Communication about infection prevention and control practices was measured using four items taken from scales developed by [26,27,28]. The questions asked participants to rate items on a five-point Likert scale, from ‘strongly disagree’ (1) to ‘strongly agree’ (5). Items include: ‘I know the proper channels to direct questions regarding hand hygiene’ and ‘Good communication flow exists down the chain of command regarding hand hygiene’.
Support from senior management
Perceived support from senior management was measured using eight items taken from scales developed by [26, 27]. The questions asked participants to rate items on a five-point Likert scale, from ‘strongly disagree’ (1) to ‘strongly agree’ (5). Items include: ‘Senior management has a clear picture of the risk associated with poor hand hygiene’ and ‘My suggestions about hand hygiene would be acted upon if I expressed them to senior management’.
To measure time pressure, three questions were taken from a tool developed by . The questions asked participants to rate items on a seven-point Likert scale, from ‘never’ (1) to ‘always’ (7). Items included: ‘I have unachievable deadlines’ and ‘I have to neglect some tasks because I have too much to do’.
To measure job control, three questions were taken from a tool developed by . The questions asked participants to rate items on a seven-point Likert scale, from ‘never’ (1) to ‘always’ (7). Items included: ‘I have a choice in deciding what I do at work’ and ‘I have a choice in how I do my work’.

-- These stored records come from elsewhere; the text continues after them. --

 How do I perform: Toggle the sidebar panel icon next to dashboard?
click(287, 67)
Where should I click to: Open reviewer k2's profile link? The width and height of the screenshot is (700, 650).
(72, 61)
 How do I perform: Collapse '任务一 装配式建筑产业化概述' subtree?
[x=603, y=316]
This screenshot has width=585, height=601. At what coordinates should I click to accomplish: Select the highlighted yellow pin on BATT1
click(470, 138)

Cognitive demand was measured using four questions taken from a tool developed by . The questions asked participants to rate items on a seven-point Likert scale, from ‘never’ (1) to ‘always’ (7). Items include: ‘Do you have to concentrate all the time to watch for things going wrong?’ and ‘Do you have to react quickly to prevent problems arising?’
Hospital safety climate
Hospital safety climate was measured using a 16-item questionnaire developed by . The questions asked participants to rate items on a six-point Likert scale, from ‘strongly disagree’ (1) to ‘strongly agree’ (6). Items include: ‘My hospital reacts quickly to solve the problem when told about infection-related risks’ and ‘My hospital tries to continually improve hand hygiene compliance in each ward’.

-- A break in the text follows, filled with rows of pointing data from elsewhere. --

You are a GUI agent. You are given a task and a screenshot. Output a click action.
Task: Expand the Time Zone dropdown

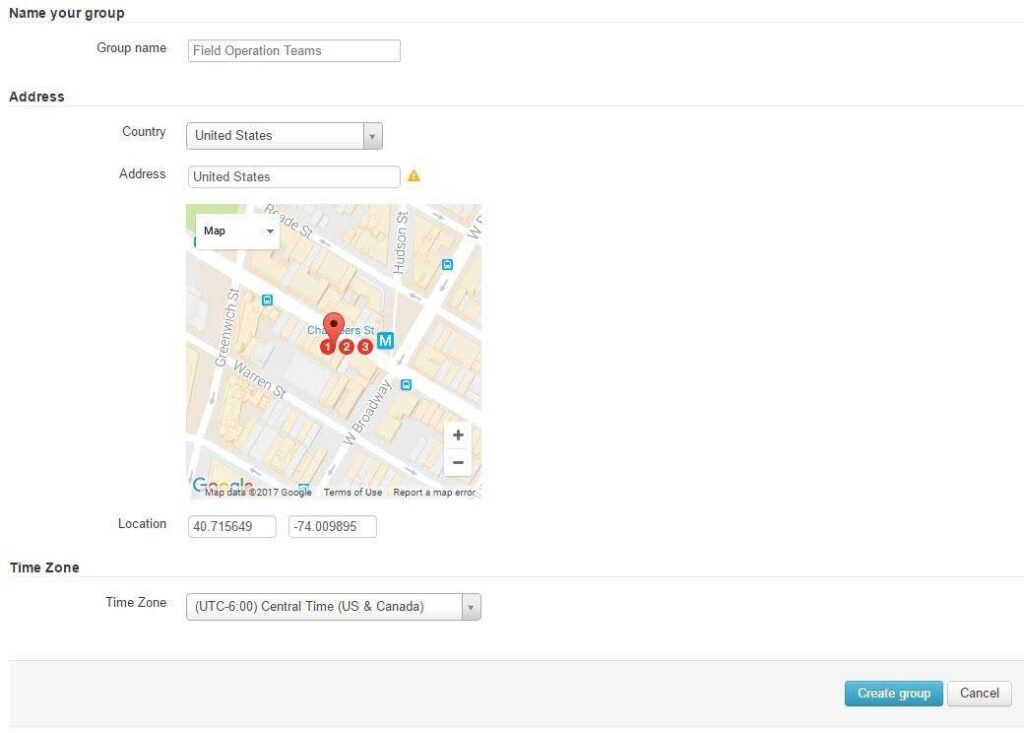333,607
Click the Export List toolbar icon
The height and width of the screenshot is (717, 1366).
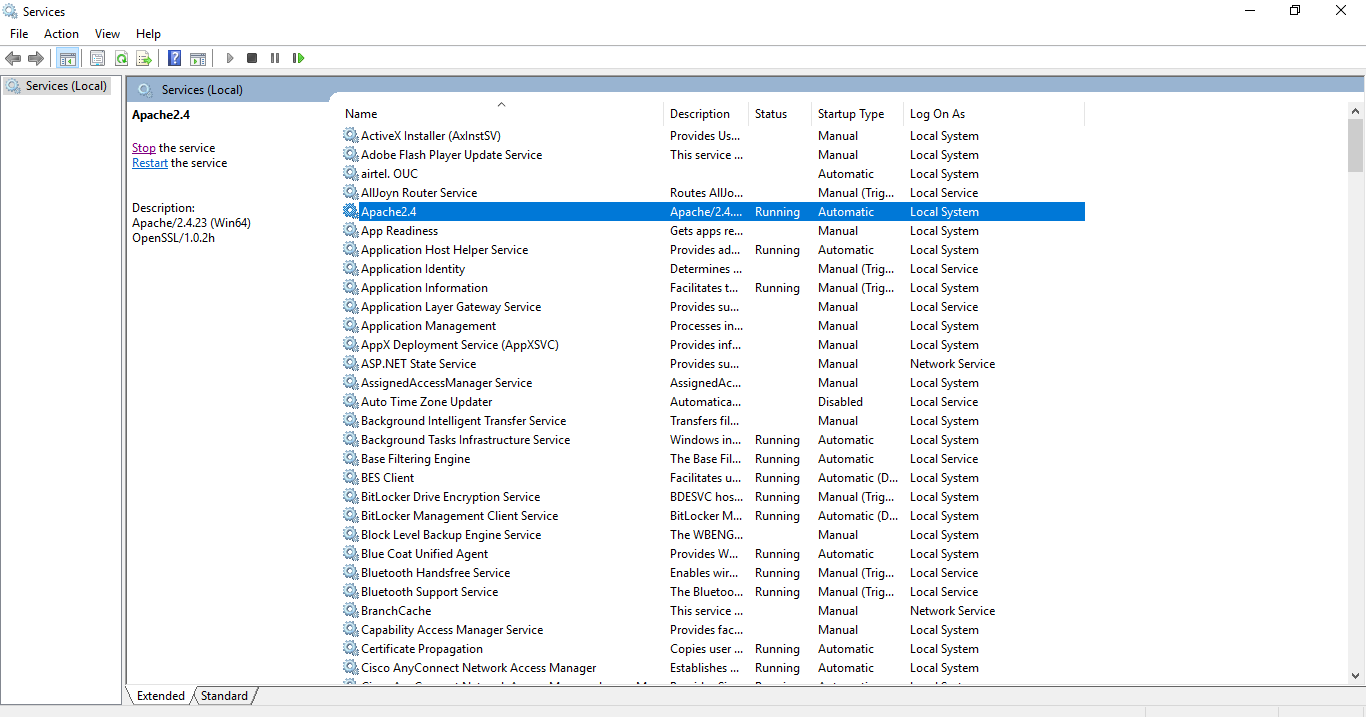[x=143, y=57]
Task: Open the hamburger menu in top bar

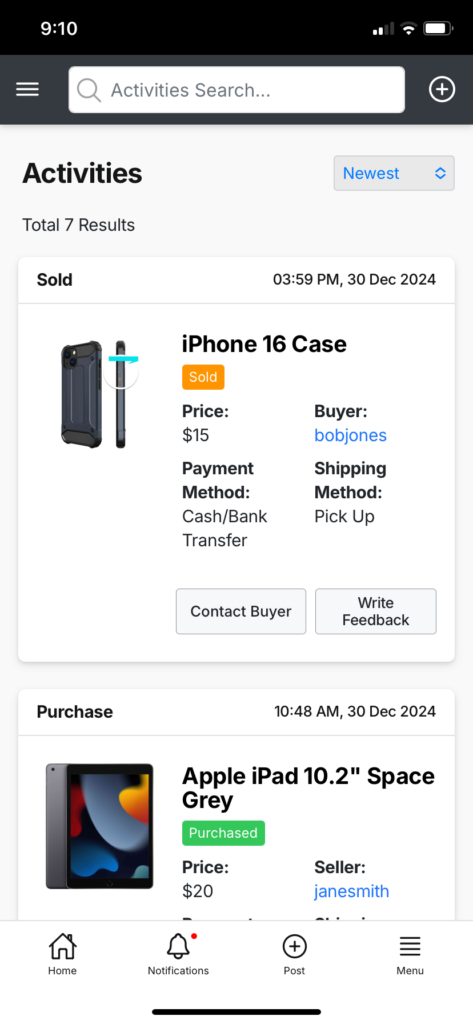Action: pos(27,89)
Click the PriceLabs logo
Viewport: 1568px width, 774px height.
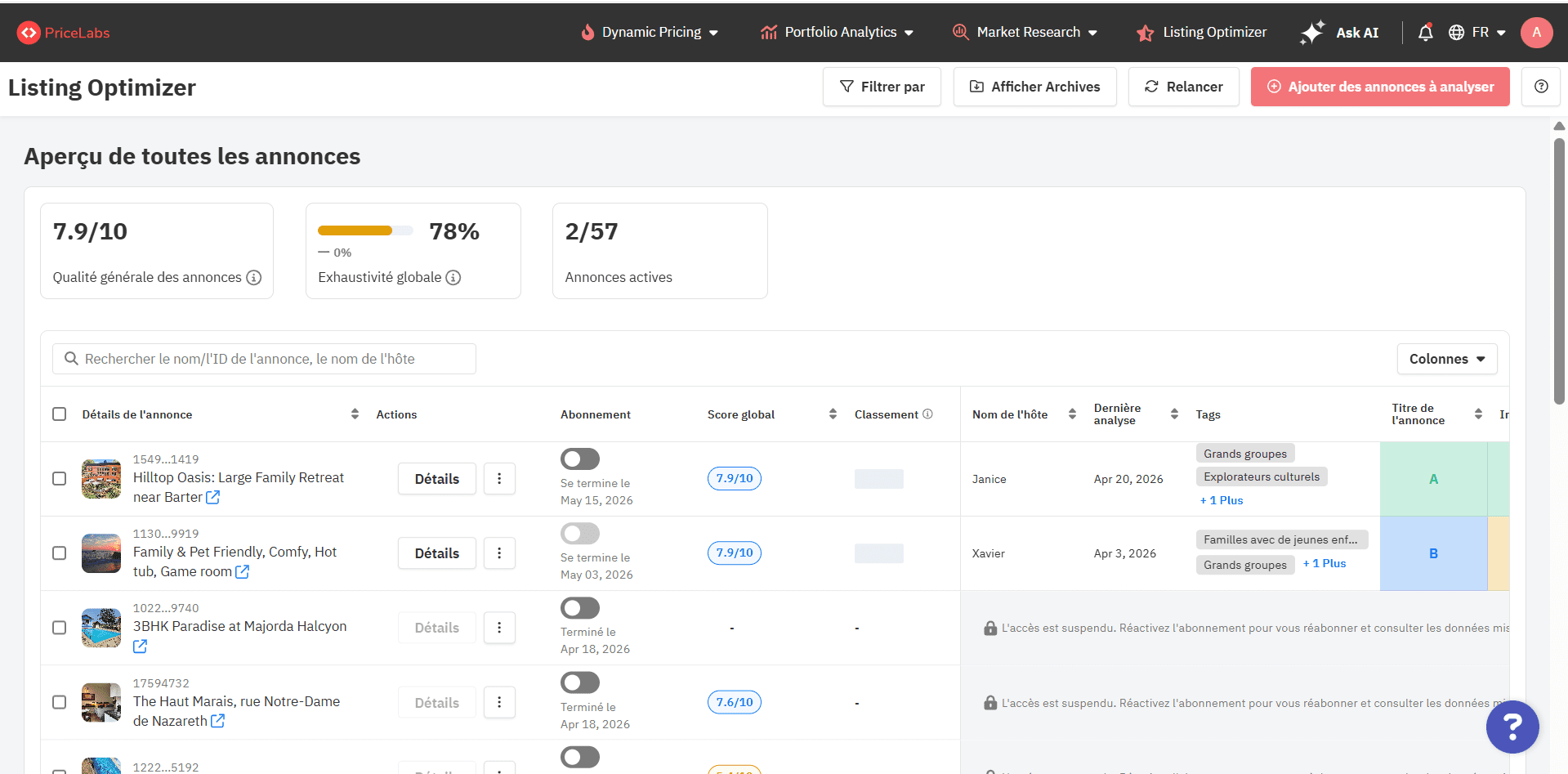coord(62,33)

All scale reliabilities were determined using Cronbach’s statistic. Two separate multiple regression analyses were conducted to predict job satisfaction and emotional burnout. The seven predictor variables: POS, time pressure, job control, communication, hospital level safety climate, cognitive demands, and support from senior management were added to the model simultaneously in one block. Age and years of experience in infection control were entered into the model when they were significant with the outcome variable. Results are presented separately for each outcome measure in the following section. A series of one-way ANOVAs (analysis of variance) were used to test for state/territory differences in all of the measures but there were no notable differences between the states/territories. We used Green’s rule of thumb (medium effect) to test the necessary sample size for the entire model: n = 50 + 8*predictors = 50 + 8*9 = 122 . We included 9 predictors when there are only 7 used in order to allow for the demographic variables. Our sample is therefore an adequate sample size to test the model and the significance of the predictors.